Exercise prompt:
Find the word "computer" in the listing; pull out each line holding it.

Entries shown:
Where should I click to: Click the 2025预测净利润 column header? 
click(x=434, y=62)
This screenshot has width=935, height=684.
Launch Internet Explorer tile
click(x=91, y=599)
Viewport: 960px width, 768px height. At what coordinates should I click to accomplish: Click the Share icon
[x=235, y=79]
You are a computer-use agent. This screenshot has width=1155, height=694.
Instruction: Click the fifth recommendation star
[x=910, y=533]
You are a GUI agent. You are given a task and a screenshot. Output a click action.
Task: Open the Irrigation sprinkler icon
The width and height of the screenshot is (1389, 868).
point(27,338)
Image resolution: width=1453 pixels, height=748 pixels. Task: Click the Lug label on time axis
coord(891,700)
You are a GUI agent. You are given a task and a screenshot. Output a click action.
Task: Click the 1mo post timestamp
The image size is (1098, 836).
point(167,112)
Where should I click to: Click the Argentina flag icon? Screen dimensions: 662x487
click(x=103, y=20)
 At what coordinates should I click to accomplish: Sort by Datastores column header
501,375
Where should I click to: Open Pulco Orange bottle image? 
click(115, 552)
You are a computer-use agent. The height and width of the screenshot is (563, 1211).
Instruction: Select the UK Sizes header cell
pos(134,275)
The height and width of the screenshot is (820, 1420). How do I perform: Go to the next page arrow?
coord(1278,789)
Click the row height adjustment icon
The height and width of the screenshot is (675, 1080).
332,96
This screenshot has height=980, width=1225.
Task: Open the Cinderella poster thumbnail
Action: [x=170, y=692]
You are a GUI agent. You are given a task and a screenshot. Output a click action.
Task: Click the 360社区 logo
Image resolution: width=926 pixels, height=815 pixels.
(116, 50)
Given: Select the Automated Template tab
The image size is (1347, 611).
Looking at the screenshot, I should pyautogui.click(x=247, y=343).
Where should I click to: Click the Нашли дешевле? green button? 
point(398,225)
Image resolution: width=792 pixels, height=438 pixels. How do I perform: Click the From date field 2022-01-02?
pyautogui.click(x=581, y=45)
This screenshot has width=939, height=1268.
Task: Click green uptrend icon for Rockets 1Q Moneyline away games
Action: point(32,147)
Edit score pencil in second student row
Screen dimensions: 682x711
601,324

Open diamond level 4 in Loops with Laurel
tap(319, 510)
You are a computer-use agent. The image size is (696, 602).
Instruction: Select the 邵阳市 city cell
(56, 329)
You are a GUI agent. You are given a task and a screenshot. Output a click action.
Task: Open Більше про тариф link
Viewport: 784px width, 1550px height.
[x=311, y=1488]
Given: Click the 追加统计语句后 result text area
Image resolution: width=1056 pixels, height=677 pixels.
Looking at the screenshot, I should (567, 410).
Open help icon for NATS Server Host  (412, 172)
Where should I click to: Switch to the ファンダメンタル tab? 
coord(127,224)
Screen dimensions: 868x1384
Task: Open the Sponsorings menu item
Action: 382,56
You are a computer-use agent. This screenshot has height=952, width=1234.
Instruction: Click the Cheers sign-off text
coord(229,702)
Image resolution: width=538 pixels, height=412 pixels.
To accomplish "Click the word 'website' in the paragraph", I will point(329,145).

Task solution:
You are a computer-use agent. This screenshot has width=1155, height=694.
You are a computer-use agent. The height and width of the screenshot is (563, 1211).
You are a computer-use agent. The image size is (696, 602).
You are a computer-use agent. This screenshot has height=952, width=1234.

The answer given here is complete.